Malta też pozwala zaoszczędzić na daninie

Ministerstwo Finansów, szukając oszczędności budżetowych, musiało zwrócić uwagę na raje podatkowe wykorzystywane przez Polaków do tzw. optymalizacji podatkowej.

Malta też pozwala zaoszczędzić na daninie
Źródło zdjęć: © Jupiterimages

08.06.2011 | aktual.: 08.06.2011 15:56

Z całą pewnością złą wróżbą stały się doniesienia o chęci renegocjowania umowy Rzeczypospolitej Polskiej z Cyprem, którego korzystny system podatkowy pomógł wielu przedsiębiorcom zbudować efektywną strukturę kapitałową, dzięki której oszczędzali na kwocie podatku.

Gdyby polski fiskus przeforsował swoje pomysły, czy byłoby jakieś miejsce, które zastąpiłoby Cypr? Warto się przyjrzeć w tym kontekście rozwiązaniom przyjętym przez sąsiadów z Malty.

Przedsiębiorców, głównie finansistów, przywiódł na Maltę kuszący system podatkowy i prawny, który tak samo jak na Cyprze pozwala na efektywne zarządzanie własnym zyskiem.

Doskonałym pomysłem na oszczędność podatkową mogą być regulacje związane z opodatkowaniem spółek wypłacających na Malcie dywidendy tamtejszym nierezydentom. Maltańska spółka (International Trading Company) jest co do zasady opodatkowana podatkiem w wysokości 35 proc. Taka stawka wydaje się bardzo wysoka, ale nie dla udziałowca, który jest maltańskim nierezydentem.

Zapłacony przez spółkę podatek może być uwzględniony przez jej wspólnika w momencie otrzymania dywidendy w dokonywanym przez niego rozliczeniu podatkowym. Następnie ten sam udziałowiec będzie uprawniony do starania się o zwrot różnicy między obiema faktycznie zapłaconymi składkami podatkowymi, co w konsekwencji efektywnie zmniejszy uiszczony podatek.

Alternatywną możliwością skorzystania ze scenariusza optymalizacji podatkowej jest wyłączenie z opodatkowania dochodów spółki pochodzących z kapitałów/dywidend. Takie rozwiązanie wyklucza zwrot, ale dla niektórych podatników z całą pewnością jest korzystniejsze.

Co ponadto może zachęcić przedsiębiorcę? Artykuł 23 umowy o unikaniu podwójnego opodatkowania zawartej przez Maltę pozwoli na skorzystanie z tzw. metody kredytu podatkowego dla każdego rodzaju podatków od zysku firm, który jest pobierany w drugim umawiającym się państwie.
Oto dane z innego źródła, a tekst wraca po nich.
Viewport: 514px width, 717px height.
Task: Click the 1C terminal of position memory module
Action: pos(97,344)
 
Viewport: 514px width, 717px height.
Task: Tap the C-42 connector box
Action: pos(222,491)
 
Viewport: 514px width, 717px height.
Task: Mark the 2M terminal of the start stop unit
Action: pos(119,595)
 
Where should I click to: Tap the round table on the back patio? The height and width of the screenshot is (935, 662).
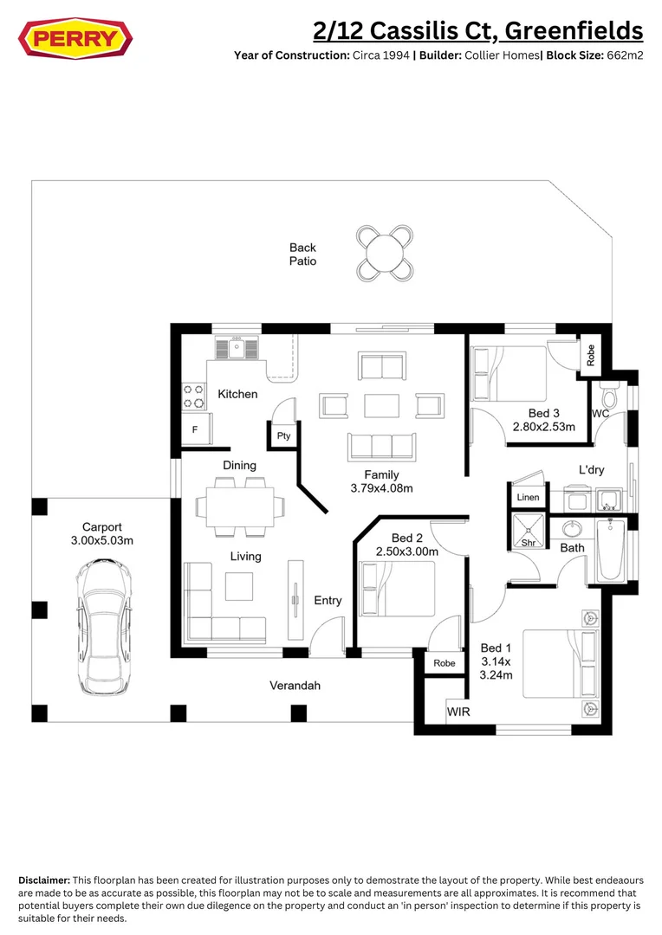click(384, 253)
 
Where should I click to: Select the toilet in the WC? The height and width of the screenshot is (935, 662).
click(609, 397)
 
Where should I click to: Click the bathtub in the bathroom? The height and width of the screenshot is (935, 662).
click(610, 550)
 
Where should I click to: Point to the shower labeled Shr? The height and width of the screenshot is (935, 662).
click(528, 532)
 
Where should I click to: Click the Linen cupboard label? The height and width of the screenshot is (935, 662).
click(528, 498)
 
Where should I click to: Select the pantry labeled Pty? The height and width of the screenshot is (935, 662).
click(283, 436)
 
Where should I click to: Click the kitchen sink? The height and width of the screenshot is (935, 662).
click(236, 348)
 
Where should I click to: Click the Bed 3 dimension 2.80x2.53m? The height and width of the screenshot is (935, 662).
click(545, 427)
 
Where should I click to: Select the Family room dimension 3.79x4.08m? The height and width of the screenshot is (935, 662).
click(381, 488)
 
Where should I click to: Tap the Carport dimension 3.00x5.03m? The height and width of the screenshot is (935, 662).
click(101, 540)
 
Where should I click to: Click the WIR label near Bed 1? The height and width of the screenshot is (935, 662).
click(458, 712)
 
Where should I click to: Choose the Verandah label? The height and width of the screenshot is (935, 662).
click(295, 686)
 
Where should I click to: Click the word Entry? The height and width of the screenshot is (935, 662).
click(328, 600)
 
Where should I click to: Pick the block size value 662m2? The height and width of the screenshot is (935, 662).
click(623, 55)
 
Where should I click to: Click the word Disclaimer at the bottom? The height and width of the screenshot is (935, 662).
click(44, 880)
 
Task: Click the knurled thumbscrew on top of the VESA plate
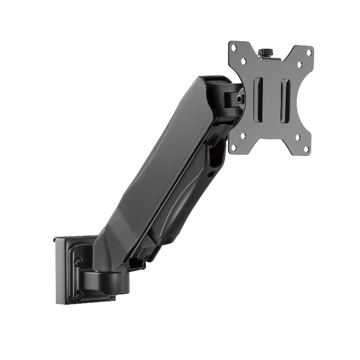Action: pyautogui.click(x=267, y=52)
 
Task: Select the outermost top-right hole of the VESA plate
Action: pyautogui.click(x=309, y=52)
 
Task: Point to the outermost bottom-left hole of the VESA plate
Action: pyautogui.click(x=233, y=147)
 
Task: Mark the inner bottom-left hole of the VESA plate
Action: pyautogui.click(x=243, y=136)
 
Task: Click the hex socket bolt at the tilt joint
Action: pyautogui.click(x=240, y=99)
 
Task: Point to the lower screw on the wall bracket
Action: pyautogui.click(x=78, y=295)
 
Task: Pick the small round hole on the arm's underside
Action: pyautogui.click(x=211, y=174)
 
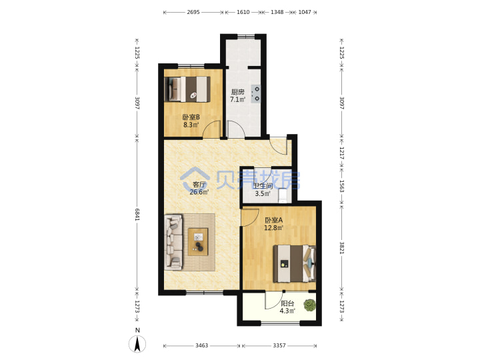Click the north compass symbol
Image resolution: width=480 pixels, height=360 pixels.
click(137, 343)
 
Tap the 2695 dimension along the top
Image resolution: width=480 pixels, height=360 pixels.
click(193, 12)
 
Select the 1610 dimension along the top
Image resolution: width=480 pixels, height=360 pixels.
click(243, 12)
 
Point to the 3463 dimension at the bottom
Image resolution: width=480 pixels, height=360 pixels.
click(202, 345)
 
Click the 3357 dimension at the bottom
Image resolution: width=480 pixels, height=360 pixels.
click(279, 345)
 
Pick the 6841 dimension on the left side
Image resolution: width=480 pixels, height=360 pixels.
click(137, 214)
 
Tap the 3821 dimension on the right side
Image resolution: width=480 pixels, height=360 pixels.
click(341, 247)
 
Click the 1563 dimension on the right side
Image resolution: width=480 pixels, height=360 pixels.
click(341, 186)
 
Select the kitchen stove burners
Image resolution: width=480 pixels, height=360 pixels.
click(256, 94)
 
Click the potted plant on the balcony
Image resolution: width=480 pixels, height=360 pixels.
click(309, 305)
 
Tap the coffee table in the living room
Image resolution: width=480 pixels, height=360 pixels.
click(198, 242)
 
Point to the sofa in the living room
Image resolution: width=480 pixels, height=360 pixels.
click(173, 242)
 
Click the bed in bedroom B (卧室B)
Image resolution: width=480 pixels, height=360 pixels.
click(187, 89)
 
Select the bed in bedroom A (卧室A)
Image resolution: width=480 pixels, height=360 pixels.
click(295, 263)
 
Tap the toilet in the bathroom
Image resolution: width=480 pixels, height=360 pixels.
click(283, 195)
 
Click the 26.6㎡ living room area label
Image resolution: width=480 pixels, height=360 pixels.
click(199, 192)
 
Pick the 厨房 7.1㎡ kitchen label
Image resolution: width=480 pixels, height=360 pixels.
click(238, 95)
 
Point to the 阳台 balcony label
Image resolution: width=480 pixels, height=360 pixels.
click(287, 303)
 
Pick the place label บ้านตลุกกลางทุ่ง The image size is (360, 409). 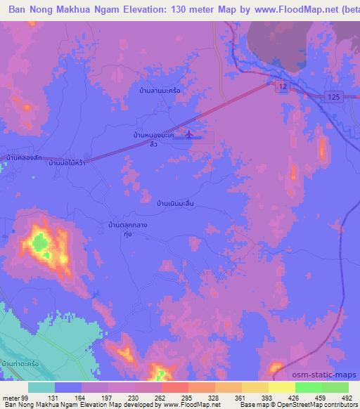click(127, 229)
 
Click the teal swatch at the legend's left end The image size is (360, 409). click(41, 387)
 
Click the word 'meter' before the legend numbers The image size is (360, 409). click(11, 397)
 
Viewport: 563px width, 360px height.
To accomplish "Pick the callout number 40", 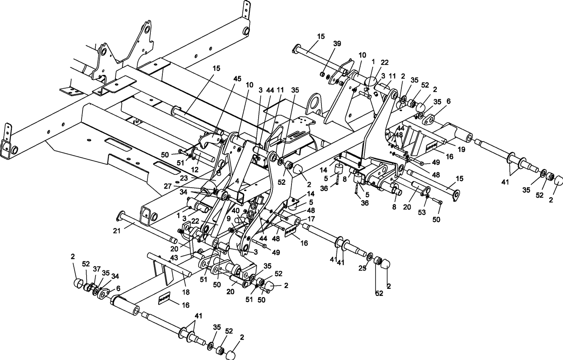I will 236,211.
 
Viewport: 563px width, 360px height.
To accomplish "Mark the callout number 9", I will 228,218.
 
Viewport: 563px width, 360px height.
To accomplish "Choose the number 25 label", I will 362,268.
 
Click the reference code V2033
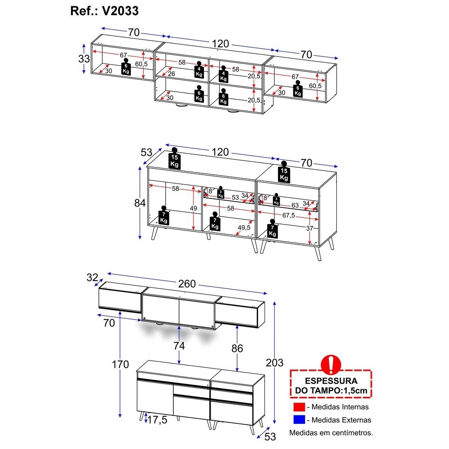(120, 11)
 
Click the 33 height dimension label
(84, 59)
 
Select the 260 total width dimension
(187, 284)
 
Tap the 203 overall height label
(274, 363)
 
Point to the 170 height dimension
(120, 365)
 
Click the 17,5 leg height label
(157, 420)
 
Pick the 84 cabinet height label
(140, 203)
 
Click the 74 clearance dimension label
(179, 346)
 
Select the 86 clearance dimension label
(237, 348)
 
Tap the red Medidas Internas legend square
(299, 407)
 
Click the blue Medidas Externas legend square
(299, 420)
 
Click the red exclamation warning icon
(331, 364)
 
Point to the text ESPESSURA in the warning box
(331, 381)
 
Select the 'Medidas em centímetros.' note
(331, 433)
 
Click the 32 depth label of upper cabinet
(92, 277)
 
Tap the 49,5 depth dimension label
(244, 227)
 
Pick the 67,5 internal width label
(289, 215)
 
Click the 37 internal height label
(309, 228)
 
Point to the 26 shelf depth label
(171, 74)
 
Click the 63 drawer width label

Ponadto zdecydowano się na kredytowanie jednolitą stawką dla podatków zagranicznych (Flat Rate Foreign Tax System), nawet jeśli nie jest możliwe udowodnienie pobrania podatku u źródła w danym państwie.

Co, jeśli poniesiemy stratę? Tu znów czeka miła niespodzianka, ponieważ gdyby przedsiębiorca w danym roku podatkowym osiągnął stratę podatkową, zachowuje możliwość rozliczenia jej przez nieograniczony czas.

Malta dba także o firmy prowadzące działalność w strategicznych dla niej sektorach gospodarki, jak elektronika, ekologia, biotechnologia. Przedsiębiorcom działającym w tych branżach niezależnie od opisanych rozwiązań obniża się stawkę podatku do 5 proc. bądź 10 proc.

Pomyśleć można również o uldze na dochody reinwestowane w określone kategorie projektów realizowanych na Malcie. Stawka opodatkowania takich dochodów zmniejsza się aż o 19,25 proc.

Fiskus powinien zdawać sobie sprawę, że w dobie globalnej gospodarki skuteczność ataku na swobody podatkowe oferowane przez suwerenne państwa jest mało realna (Cypr i Malta nie mają interesu, by pogarszać swoją atrakcyjność podatkową). Gdyby spełnił się czarny scenariusz i zabrano przedsiębiorcom Cypr i Maltę, na pewno znajdą inny raj dla swoich pieniędzy.

Mariusz Szulc

ministerstwo finansówfinansiściraje podatkowe
Wybrane dla Ciebie
Komentarze (0)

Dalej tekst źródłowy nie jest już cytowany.